Reading these two books with my kiddo has meant admitting to her and myself how few women–American or not–I had ever learned about. I have considered myself both a feminist and an activist for my whole life. I’ve done my gender courses. Heck, I’ve even taught them. And yet, it is a shocking realization to have only heard of many of the featured Americans and not recognize even a third of the “global” women. (And, yes, of course, my own identity is at play here: a cis-hetero-white-Jewish-lady may have heard of Emma Goldman [of course!] but not of Filipino doctor Fe Del Mundo [I had not].)

Reading these books regularly–often just a few full entries at a time–also underscores the lack of gender parity in my syllabi and bibliographies for published work. Following the lead of many other scholars, most of whom identify as women, I have tried to make a point to have women not only represented in my syllabi–sadly, a feat in and of itself at times–but to have women represented in a way that reflects women’s participation in the academic production of knowledge. Which is to say, #noallmalesyllabi and #noallmalebibliographies. Schatz and Stahl go to great lengths to remind their readers that for every woman they’ve included, dozens and dozens have been excluded by their authorial choice, or as “X” and “the Stateless” remind us, by systemic and intersectional oppressions.

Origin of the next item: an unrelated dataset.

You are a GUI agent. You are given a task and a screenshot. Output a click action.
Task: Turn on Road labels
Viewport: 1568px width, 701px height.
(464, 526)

So these books remind me, in their simple composition, to ask: who am I leaving out? Which systems of purposeful omission am I participating in when my citational practices are heavily white, heavily male? How can I fix that–or, more to the point–how can I fix that so I do not preserve and reproduce sexist, racist trends in the writing of history and production of knowledge? After all, I think: my daughter is listening to me read, watching me model how to make sense of these rad women.

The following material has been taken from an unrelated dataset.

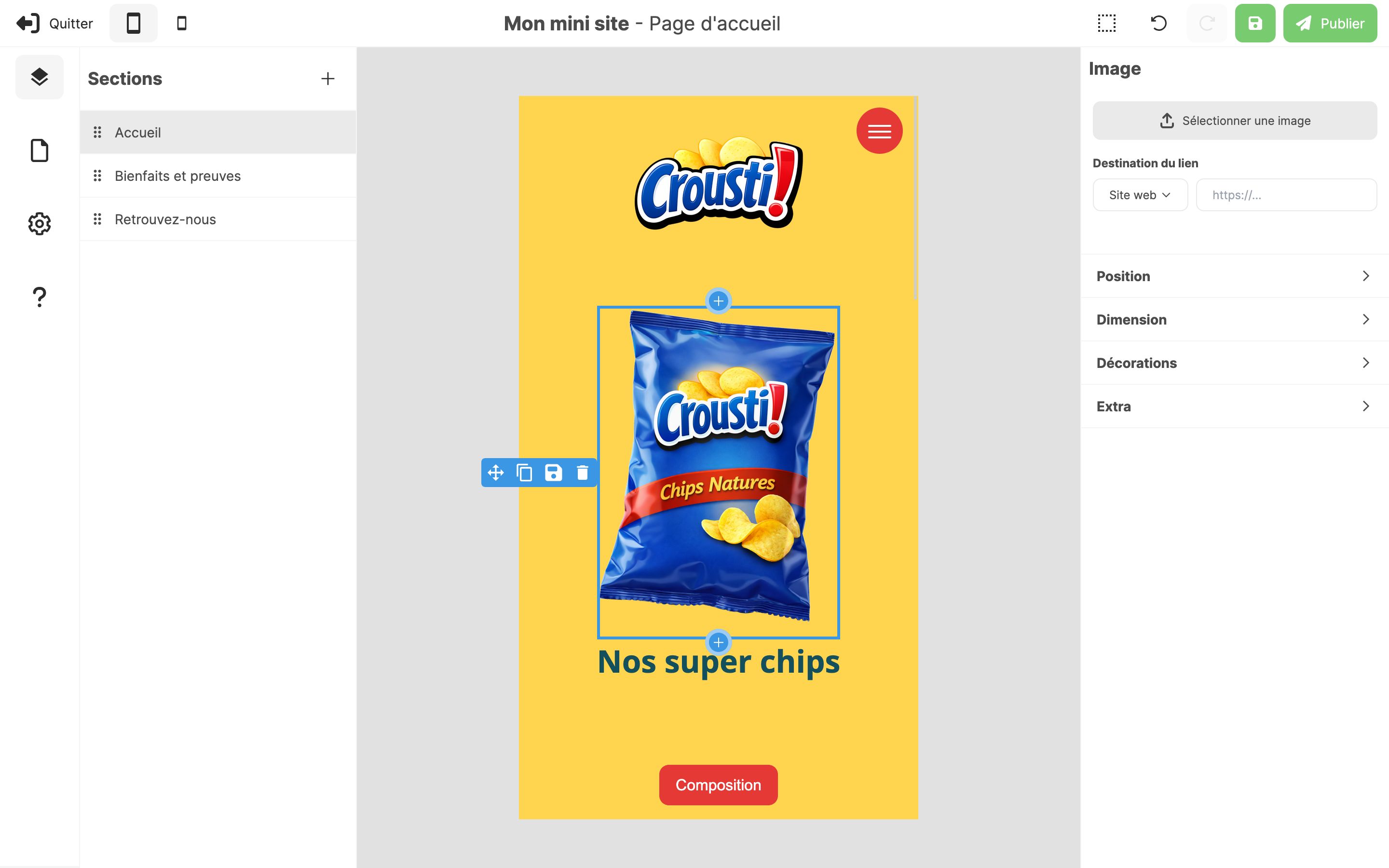
Task: Expand the Position panel
Action: pyautogui.click(x=1234, y=276)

These books also remind me that when we talk about activism, we often ignore religious foundations for that activism. While Schatz and Stahl do a genuinely incredible job of showcasing women in their complexities, the presence of religion is largely absent–even in activists and historical personas for whom religion was a primary motivator. For example, the Grimké sisters, abolitionists who are oft-read in American religious history courses for their use of Biblical literature, are described as Quakers but their activism is not described in terms of their religion. As a scholar of religion, it seems an obvious omission and beyond begging the obvious question (where is religion?) such omissions beg questions about our conceptualizations of secularism, activism, and (perhaps assumed) progressivism.

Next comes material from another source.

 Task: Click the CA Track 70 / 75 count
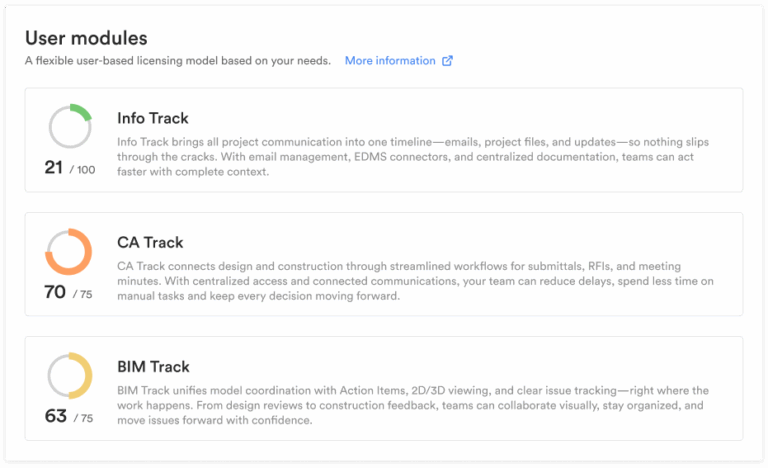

I’m reading a number of books simultaneously like a good professor ought. In fairness, I also read a ton of silly books made for kids with my daughter that I slog through and attempt to sound excited about. These two books, though, ostensibly aimed at a younger reader (though, admittedly, perhaps not a not-quite-4-year-old), aren’t just for kids. These two are well on their way to becoming dog-eared and well-worn parts of our family library. As I read them aloud, I am often thinking not only of how radical it is to simply be reading to my daughter about powerful women whose lives represent an imperfect fullness of human identity and expression. I am also thinking about how much more they underscore the ways I need to continue to strive for representative parity in my research and pedagogical bibliographies, the ways in which religion is somehow omnipresent and absent when we think about radical activisms and activists, and how the act of reading–aloud or otherwise–is always already a political act. The books that center this kind of reading, both with and for my kiddo, will be on my reading list for the foreseeable future.

  1. *”Woman” and “women” in these works indicate those who identify as women. We can infer this based upon Schatz and Stahl’s inclusion of trans* and GNC women.